» Task item:
Print out the records in full, keeping each word unchanged.

Stored entries:
• • •

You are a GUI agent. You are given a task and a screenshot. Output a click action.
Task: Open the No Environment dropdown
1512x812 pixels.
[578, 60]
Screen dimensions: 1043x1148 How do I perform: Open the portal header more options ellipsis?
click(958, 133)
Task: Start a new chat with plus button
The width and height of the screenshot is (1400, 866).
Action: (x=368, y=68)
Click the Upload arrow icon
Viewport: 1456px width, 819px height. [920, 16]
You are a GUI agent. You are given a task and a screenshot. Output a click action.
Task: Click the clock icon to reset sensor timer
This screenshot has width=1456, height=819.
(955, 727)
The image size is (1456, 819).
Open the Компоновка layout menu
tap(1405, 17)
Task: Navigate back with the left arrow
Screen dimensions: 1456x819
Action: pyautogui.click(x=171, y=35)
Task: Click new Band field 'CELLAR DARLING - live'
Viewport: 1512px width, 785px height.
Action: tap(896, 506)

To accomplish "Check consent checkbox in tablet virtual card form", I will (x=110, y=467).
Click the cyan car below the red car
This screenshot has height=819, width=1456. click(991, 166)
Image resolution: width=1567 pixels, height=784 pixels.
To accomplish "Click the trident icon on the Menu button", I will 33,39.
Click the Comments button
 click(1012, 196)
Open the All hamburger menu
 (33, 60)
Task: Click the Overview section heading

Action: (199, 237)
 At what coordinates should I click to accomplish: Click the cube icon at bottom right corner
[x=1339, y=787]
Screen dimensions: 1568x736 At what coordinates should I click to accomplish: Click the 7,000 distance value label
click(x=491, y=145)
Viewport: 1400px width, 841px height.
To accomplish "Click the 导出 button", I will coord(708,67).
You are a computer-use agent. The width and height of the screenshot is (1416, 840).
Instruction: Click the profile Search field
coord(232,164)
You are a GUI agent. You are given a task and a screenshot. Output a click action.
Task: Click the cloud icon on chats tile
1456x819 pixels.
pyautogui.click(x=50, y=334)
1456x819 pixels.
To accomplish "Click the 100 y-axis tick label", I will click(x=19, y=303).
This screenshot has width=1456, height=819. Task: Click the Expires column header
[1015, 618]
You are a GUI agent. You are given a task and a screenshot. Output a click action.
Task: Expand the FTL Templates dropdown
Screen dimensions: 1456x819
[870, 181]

• • •

» Problem solution:
You are a GUI agent. You are given a task and a screenshot. Output a click action.
Task: Open the No Environment dropdown
1512x812 pixels.
[578, 60]
Screen dimensions: 1043x1148 How do I perform: Open the portal header more options ellipsis?
click(958, 133)
Task: Start a new chat with plus button
The width and height of the screenshot is (1400, 866).
Action: (x=368, y=68)
Click the Upload arrow icon
Viewport: 1456px width, 819px height. [920, 16]
You are a GUI agent. You are given a task and a screenshot. Output a click action.
Task: Click the clock icon to reset sensor timer
This screenshot has width=1456, height=819.
(955, 727)
The image size is (1456, 819).
Open the Компоновка layout menu
tap(1405, 17)
Task: Navigate back with the left arrow
Screen dimensions: 1456x819
Action: pyautogui.click(x=171, y=35)
Task: Click new Band field 'CELLAR DARLING - live'
Viewport: 1512px width, 785px height.
Action: tap(896, 506)

To accomplish "Check consent checkbox in tablet virtual card form", I will (x=110, y=467).
Click the cyan car below the red car
This screenshot has height=819, width=1456. click(991, 166)
Image resolution: width=1567 pixels, height=784 pixels.
To accomplish "Click the trident icon on the Menu button", I will 33,39.
Click the Comments button
 click(1012, 196)
Open the All hamburger menu
 (33, 60)
Task: Click the Overview section heading

Action: (199, 237)
 At what coordinates should I click to accomplish: Click the cube icon at bottom right corner
[x=1339, y=787]
Screen dimensions: 1568x736 At what coordinates should I click to accomplish: Click the 7,000 distance value label
click(x=491, y=145)
Viewport: 1400px width, 841px height.
To accomplish "Click the 导出 button", I will coord(708,67).
You are a computer-use agent. The width and height of the screenshot is (1416, 840).
Instruction: Click the profile Search field
coord(232,164)
You are a GUI agent. You are given a task and a screenshot. Output a click action.
Task: Click the cloud icon on chats tile
1456x819 pixels.
pyautogui.click(x=50, y=334)
1456x819 pixels.
To accomplish "Click the 100 y-axis tick label", I will click(x=19, y=303).
This screenshot has width=1456, height=819. Task: Click the Expires column header
[1015, 618]
You are a GUI agent. You are given a task and a screenshot. Output a click action.
Task: Expand the FTL Templates dropdown
Screen dimensions: 1456x819
[870, 181]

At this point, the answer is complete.